Texto de leitura:
O Ministério Público não pode, a pretexto de tipificar infração penal tributária por parte do administrador empresarial, oferecer denúncia com o objetivo de cobrar impostos, causando injustificado sofrimento ao indevidamente imputado.

Diante de determinados fatos tributários complexos, na percepção de tratarem-se de supostos[1] ilícitos tributários, representantes do Ministério Público Federal ou Estadual são maliciosamente induzidos a erro quando os despreparados Agentes Fiscais da Fazenda Pública[2] encaminham-lhes as hipóteses como se de crimes tratassem, para as corriqueiras e vinculadas denuncias à Justiça Criminal, sem se darem conta de que inexiste o necessário elemento subjetivo para a tipificação de crime contra a ordem tributária, isto é, o dolo.

O motivo desta perplexidade, absurdo jurídico, verdadeira teratologia ou barbaridade jurídico-penal decorre do absoluto desconhecimento científico do direito penal tributário ou direito tributário penal por parte dos Agentes Fiscais da Fazenda Pública e também dos representantes do Minstério Público em sentido amplo, causando ao final expressivos danos morais e materias ao indevidamente imputado. Equívocos passíveis de posterior responsabilização cível e também criminal de todos os co-autores desta verdadeira farsa.

Esta crítica também se aplica aos magistrados criminais que, simplesmente, recebem a denúncia do MP sob alegação perfunctória de que tudo se reveste das formalidades legais. Como podem receber denúncia tão grave se também os magistrados criminais desconhecem o fato típico na seara tributária? Alguma coisa está errada, e precisa ser urgentemente modificada no direito posto. Está aí um bom tema para os futuros parlamentares[3].

O Ministério Público e o Juízo Criminal sabem que tipificar criminalmente o simples erro de interpretação de lei pelo administrador empresarial, e aí, ilícito tributário, ofende frontalmente o art. 5º, inciso LXVII da Constituição Federal, que possui a seguinte dicção, verbis:

"Não haverá prisão civil por dívida, salvo a do responsável pelo inadimplemento voluntário e inescusável de obrigação alimentar e a do depositário fiel".

Refiro-me especificamente ao caso da apropriação de crédito de ICMS[4] em conta gráfica dos livros fiscais, mesmo diante da inexistência das seguintes hipóteses[5]:

1. Dolo, Fraude ou conluio[6];

2. Materialização[7] da vantagem "dolosa" posteriormente à conduta do agente.

Qualquer acadêmico de direito sabe que, tratando-se de tributos lançados por homologação, como no caso do ICMS, o contribuinte pode e deve proceder de acordo com a sua convicção tributária. O Fisco possui 5 anos para homologar o procedimento do contribuinte, sob pena de ocorrer a homologação tácita (art. 150, § 4º, do CTN - Código Tributário Nacional). Neste caso, se o Ministério Público alegar dolo, terá de provar com elementos objetivos e incontroversos, mas isso não é possível, porque a verdade real "doxa" não reside no campo da possibilidade humana, somente do direito natural (divindade).

Dados disponíveis:

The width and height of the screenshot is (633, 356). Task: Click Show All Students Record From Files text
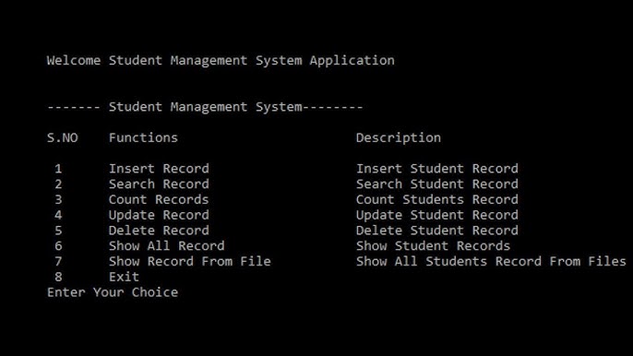pos(491,261)

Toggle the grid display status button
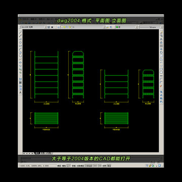pos(64,166)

Questões e tarefas:
(a) Transcreva, do texto sobre crimes contra a ordem tributária, o trecho que começa em "O Ministério Público não" e termina em "sofrimento ao indevidamente imputado.".
(b) Prossiga a redação do texto sobre crimes contra a ordem tributária a partir do ponto em que ele termina.

Respostas:
(a)
O Ministério Público não pode, a pretexto de tipificar infração penal tributária por parte do administrador empresarial, oferecer denúncia com o objetivo de cobrar impostos, causando injustificado sofrimento ao indevidamente imputado.

(b)
Por outro lado, referindo-se ao art. 1º da Lei nº 8.137/1990, Paulo Rogério Bonini, in Lei Penais Anotadas, Millennium Editora, Campinas/SP -2010, p. 243, ensina com maestria:

"Tipo objetivo: Deve haver antecedente fraudulento ou ações-meio que levem à redução ou supressão de tributo. Havendo tão somente o resultado do art. 1º, caput, Lei nº 8.137/90 (redução ou supressão de tributo), sem prova de conduta dolosa na forma de algum dos incisos, não existirá o crime, por não se conformar o tipo penal em sua integridade."

Já pensou se toda e qualquer tomada indevida de crédito de ICMS tipificasse crime contra a ordem tributária? Haja tribunal!

Assim, os magistrados que recebem denúncia tipificada como crime contra a ordem tributária necessitam esforçar-se em conhecer o Direito Tributário material, para não se tornarem reféns de neófitos da Fazenda Pública e também do Ministério Público. Mais do que obrigação isso é um dever de consciência dos Magistrados designados para a área penal.

"Não há tribunais, que bastam, para abrigar o direito, quando o dever se ausenta da consciência dos magistrados" (Rui Barbosa - Obras Completas, V. 26, t. 4, 1899, p.185)

Este imperdoável equívoco já foi detectado pelo STF, onde, felizmente, já se encontra devidamente pacificado:

"CRIME CONTRA A ORDEM TRIBUTÁRIA. ICMS. ALÍQUOTAS DIFERENCIADAS. CREDENCIAMENTO. FRAUDE. A fraude pressupõe vontade livre e consciente. Longe fica a configurá-la, tal como tipificado no inciso II do art. 1º da Lei nº 8.137/90, de 27 de dezembro de 1990, o lançamento de crédito, considerada a diferença das alíquotas praticadas no Estado de destino e no de origem. Descabe confundir interpretação errônea de normas tributárias, possível de ocorrer que por parte do contribuinte ou da Fazenda, com o ato penalmente glosado, em que sempre se presume o consentimento viciado e objetivo de alcaçar proveito sabidamente ilícito" (STF - HC 72.584/RS. T2. Rel. Ministro Maurício Correa, jul. 17.10.1995 - DJ. 03.05.1996, p. 13900)

Colhe-se o didático voto do eminente Ministro Marco Aurélio Mello neste mesmo HC:

"O que houve foi a impropriedade da interpretração conferida à legislação tributária, e isso pode acontecer, sem configuração de crime, na vida de qualquer contribuinte e, também no atuar da própria Fazenda, o que aliás, é repetitivo (...) Não vejo na hipótese, o dolo, que inerente ao tipo penal; é elemento subjetivo do tipo penal. Houve, sim, uma culpa, uma imperícia na interpretação da ordem jurídica em vigor, mas não o dolo".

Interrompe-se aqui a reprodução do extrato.